2. Abbiamo prospettato più volte riforme in tale direzione, prima e dopo l’esplosione del c.d. caso Palamara, per es. in occasione del nostro convegno nazionale del 29 novembre 2019, i cui atti sono pubblicati in In vece del Popolo italiano. Percorsi per affrontare la crisi della magistratura (a cura di A. Mantovano) ed Cantagalli, Siena 2020, e prima ancora, il 20 ottobre 2017, col convegno nazionale Giudici senza limiti?, con le relazioni, fra gli altri di Anthony Borg Barthet, giudice alla Corte di Giustizia dell’Unione Europea, e di Francisco Javier Borrego Borrego, giudice della Corte europea dei diritti dell’uomo. Per non dire dei numerosi interventi specifici; cf. di recente, sull’abuso della custodia cautelare, https://www.centrostudilivatino.it/ingiusta-detenzione-uno-scandalo-che-nessun-indennizzo-attenua/.

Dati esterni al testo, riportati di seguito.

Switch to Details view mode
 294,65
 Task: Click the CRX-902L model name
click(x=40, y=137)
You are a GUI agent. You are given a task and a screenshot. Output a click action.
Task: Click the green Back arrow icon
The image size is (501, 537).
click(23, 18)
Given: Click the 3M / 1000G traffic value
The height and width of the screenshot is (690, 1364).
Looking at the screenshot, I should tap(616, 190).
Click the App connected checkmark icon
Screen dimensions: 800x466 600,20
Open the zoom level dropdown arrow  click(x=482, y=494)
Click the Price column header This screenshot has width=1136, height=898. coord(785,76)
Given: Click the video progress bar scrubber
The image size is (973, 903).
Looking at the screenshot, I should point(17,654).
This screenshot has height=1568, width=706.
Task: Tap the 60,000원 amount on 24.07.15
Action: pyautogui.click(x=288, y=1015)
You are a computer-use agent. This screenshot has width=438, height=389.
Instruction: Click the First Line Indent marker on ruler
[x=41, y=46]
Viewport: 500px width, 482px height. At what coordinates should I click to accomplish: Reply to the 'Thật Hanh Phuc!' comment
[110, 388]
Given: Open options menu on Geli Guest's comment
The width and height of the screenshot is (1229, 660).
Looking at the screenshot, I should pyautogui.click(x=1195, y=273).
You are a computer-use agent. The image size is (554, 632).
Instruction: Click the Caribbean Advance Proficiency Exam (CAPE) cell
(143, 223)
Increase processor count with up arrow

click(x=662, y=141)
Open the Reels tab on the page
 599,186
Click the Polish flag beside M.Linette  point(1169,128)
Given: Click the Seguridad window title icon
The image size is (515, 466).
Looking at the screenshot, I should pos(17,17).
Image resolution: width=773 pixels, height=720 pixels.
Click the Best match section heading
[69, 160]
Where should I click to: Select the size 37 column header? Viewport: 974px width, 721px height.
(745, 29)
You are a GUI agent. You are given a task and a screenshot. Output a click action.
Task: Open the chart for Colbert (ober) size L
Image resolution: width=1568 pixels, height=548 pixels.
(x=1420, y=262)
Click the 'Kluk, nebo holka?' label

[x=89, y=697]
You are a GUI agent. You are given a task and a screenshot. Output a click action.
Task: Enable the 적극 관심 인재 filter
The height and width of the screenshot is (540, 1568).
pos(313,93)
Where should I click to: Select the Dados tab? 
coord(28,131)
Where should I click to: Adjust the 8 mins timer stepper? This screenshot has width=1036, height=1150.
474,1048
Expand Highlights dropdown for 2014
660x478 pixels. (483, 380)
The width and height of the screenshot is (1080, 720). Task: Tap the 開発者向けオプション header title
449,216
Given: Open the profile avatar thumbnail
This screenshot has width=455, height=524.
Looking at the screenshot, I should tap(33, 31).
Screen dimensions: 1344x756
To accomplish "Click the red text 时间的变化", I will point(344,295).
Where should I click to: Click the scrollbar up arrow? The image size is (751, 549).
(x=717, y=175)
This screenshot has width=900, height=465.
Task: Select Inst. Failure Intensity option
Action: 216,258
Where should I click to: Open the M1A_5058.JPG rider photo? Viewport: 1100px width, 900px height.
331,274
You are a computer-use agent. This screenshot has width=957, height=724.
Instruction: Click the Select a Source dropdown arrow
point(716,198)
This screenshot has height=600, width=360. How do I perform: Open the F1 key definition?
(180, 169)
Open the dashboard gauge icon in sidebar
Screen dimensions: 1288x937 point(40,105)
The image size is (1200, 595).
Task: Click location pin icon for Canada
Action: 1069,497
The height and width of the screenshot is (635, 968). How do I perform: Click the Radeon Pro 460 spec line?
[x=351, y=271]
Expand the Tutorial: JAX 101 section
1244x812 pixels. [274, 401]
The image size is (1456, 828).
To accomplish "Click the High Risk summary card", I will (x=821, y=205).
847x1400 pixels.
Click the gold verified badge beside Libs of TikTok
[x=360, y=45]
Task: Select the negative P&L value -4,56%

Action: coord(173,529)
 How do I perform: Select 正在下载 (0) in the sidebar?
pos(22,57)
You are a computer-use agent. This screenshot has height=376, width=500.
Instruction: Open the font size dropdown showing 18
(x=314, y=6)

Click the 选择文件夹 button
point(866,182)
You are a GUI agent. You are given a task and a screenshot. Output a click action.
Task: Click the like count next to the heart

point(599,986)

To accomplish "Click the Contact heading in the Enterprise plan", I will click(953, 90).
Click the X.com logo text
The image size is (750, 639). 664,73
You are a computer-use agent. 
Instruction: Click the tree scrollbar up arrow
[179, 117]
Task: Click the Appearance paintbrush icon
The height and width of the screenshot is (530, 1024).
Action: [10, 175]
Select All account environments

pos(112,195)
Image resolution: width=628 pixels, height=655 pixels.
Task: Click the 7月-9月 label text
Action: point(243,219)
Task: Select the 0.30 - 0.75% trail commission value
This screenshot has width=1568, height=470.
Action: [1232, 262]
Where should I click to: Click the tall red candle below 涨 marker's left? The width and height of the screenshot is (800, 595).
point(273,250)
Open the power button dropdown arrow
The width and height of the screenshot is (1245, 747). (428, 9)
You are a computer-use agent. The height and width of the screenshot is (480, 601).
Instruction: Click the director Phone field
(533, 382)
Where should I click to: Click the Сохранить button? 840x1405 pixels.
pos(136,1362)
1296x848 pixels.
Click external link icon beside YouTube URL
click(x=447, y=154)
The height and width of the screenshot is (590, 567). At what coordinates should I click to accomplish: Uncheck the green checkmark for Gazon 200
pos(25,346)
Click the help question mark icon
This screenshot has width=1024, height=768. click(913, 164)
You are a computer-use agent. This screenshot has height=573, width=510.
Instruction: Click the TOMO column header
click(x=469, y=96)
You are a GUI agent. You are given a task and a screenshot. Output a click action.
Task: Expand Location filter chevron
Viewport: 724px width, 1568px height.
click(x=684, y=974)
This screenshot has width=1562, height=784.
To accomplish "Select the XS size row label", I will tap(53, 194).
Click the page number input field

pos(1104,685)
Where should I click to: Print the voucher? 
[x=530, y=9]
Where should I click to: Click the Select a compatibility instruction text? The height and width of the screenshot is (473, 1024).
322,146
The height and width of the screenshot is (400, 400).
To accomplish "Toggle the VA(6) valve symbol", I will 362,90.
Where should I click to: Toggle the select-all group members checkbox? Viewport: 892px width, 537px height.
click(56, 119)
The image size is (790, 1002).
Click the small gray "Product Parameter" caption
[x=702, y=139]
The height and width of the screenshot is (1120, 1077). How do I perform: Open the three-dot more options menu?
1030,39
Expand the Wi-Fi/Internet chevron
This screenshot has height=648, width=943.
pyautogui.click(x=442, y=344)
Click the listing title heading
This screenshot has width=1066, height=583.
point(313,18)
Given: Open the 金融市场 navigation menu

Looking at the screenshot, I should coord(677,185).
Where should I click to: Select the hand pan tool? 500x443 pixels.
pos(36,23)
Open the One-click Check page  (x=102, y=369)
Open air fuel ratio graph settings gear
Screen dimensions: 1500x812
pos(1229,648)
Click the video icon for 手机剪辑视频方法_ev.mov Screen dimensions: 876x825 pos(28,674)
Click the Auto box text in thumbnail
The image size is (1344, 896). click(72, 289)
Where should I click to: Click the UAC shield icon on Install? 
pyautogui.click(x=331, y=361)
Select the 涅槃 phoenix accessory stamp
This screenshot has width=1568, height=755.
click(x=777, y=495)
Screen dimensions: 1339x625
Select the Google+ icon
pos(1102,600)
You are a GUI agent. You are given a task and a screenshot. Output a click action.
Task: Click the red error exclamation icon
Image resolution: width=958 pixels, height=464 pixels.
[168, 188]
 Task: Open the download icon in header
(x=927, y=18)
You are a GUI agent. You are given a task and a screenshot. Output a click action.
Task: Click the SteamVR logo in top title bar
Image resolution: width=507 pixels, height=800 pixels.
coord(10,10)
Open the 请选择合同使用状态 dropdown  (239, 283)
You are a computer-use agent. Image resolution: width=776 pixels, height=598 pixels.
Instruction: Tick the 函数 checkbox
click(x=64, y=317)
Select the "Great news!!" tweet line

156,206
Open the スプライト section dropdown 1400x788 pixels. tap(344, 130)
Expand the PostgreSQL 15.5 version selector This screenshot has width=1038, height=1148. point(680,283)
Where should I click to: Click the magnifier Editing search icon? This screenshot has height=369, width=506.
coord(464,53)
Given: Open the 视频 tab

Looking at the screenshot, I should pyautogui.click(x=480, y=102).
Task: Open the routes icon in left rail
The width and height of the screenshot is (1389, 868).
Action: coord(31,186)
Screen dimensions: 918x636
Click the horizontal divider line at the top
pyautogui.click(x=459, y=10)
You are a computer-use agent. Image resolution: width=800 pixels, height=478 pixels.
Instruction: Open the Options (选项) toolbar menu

Non vi sono, pertanto, opposizioni nella sostanza, per lo meno nelle linee di massima, rispetto a quanto contenuto in una parte dei quesiti. Siamo anzi convinti per un verso che i referendum non costituiscano “un atto ostile nei confronti della magistratura”, come invece ha di recente dichiarato il presidente dell’Anm-Associazione nazionale magistrati, per altro verso che l’espressione di perplessità tecniche, e non politiche, sullo strumento abrogativo e sui correlati esiti normativi non è e non va inteso come “un atto ostile a chi sostiene questi referendum e soprattutto le motivazioni riformatrici che li animano”, come asserito da taluni promotori dei quesiti.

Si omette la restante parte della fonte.